Each of the two stations lasted eight minutes, with one minute for case reading and seven minutes for the practical execution of the station. This time was determined after delineation meetings, in which simulations and tests were conducted with the participation of simulated patients, evaluators, and researchers. To prepare the stations, guiding elements of the literature on the theme were used30 in addition to the professionalism guidelines proposed by Accreditation Council for Graduate Medical Education31. Two meetings were held to standardize and clarify the criteria that would be used by the evaluators, and to discuss the checklist scores.

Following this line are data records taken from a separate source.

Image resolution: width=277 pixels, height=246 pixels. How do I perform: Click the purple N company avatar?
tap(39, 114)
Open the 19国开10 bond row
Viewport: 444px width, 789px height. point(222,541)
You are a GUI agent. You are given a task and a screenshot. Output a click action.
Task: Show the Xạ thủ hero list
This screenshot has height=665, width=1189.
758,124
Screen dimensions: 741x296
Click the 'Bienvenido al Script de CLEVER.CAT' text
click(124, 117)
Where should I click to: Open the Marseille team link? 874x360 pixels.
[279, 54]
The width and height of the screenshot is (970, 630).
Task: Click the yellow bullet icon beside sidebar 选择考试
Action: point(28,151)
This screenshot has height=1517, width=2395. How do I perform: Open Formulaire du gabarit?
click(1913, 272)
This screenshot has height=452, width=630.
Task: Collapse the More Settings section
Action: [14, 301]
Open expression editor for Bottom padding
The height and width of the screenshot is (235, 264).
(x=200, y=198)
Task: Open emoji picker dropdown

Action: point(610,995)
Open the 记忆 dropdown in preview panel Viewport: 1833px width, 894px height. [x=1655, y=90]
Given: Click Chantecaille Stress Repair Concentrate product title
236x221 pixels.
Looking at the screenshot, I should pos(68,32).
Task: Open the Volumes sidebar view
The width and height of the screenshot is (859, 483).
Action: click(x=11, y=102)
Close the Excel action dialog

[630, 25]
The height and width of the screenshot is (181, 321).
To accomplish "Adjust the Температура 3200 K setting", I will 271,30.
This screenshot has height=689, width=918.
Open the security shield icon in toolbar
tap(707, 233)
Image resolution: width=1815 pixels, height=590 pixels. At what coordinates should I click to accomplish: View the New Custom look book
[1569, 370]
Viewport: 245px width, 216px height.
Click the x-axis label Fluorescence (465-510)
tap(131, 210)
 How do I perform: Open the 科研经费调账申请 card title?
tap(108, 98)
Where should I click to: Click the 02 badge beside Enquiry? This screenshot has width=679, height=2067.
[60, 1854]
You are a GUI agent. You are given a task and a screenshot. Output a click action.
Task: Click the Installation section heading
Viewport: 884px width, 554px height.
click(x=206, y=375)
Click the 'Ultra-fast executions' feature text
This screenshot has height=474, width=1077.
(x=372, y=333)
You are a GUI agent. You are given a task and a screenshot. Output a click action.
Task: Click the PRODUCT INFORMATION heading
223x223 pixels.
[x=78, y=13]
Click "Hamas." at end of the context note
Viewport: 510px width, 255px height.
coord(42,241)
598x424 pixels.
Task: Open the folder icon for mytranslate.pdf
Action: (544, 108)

At all stations, the student should adopt a behavior regarding the data presented. In Station 1, the student approached a simulated patient who had bruises on her left upper limb, face, and abdomen, who reported having suffered aggression from her husband the day before, after refusing to have sex with him. If the student asked, she would provide the following additional information about the patient: she was otherwise healthy; this was not the first time she was assaulted by her husband; she was a homemaker and a Catholic; she had two children, a boy and a girl, aged seven and ten, respectively; the husband was drunk at the time of the aggression; her husband had previously assaulted her when sober; the date of last menstruation was three months ago (raising the possibility of pregnancy). Station 1 was, therefore, a situation of gender-based violence. In Station 2, the student saw a black transgender patient who works formally as a supermarket teller and informally as a sex worker. She sought care about one hour after being raped during her informal work; reported no use of condoms; did not know the HIV status of her abuser, despite identifying him as a military police officer; and was trembling and had bruises on her face, upper limbs, and knee. Station 2 characterized a situation of violence focused on non-heterosexual sexuality. Both situations took place in the context of a Basic Family Health Unit (BFHU).

The checklists were composed of eight and five items (Stations 1 and 2, respectively) of performance evaluation for each station (situation of violence focused on gender, and situation of violence focused on non-heterosexual sexuality, respectively) and each item was categorized as satisfactory (S), partially satisfactory (PS) and unsatisfactory (U). Table 1 presents the requirements of the checklists and how they were grouped into four categories.

Table 1
Questions to be evaluated in the checklists and categories in each of the two stations.

The performance of participants in the four categories was rated as good (above seventy five percent of S on the mean of the two stations), fair (intermediate values), and poor (below fifty percent).

Immediately after completion of the OSCE, 30 minutes were set aside for the i evaluators to provide the participant with face-to-face feedback, and they receive feedback on their performance, as well as were also able to ask the actors for specific feedback on their performance during this allotted time.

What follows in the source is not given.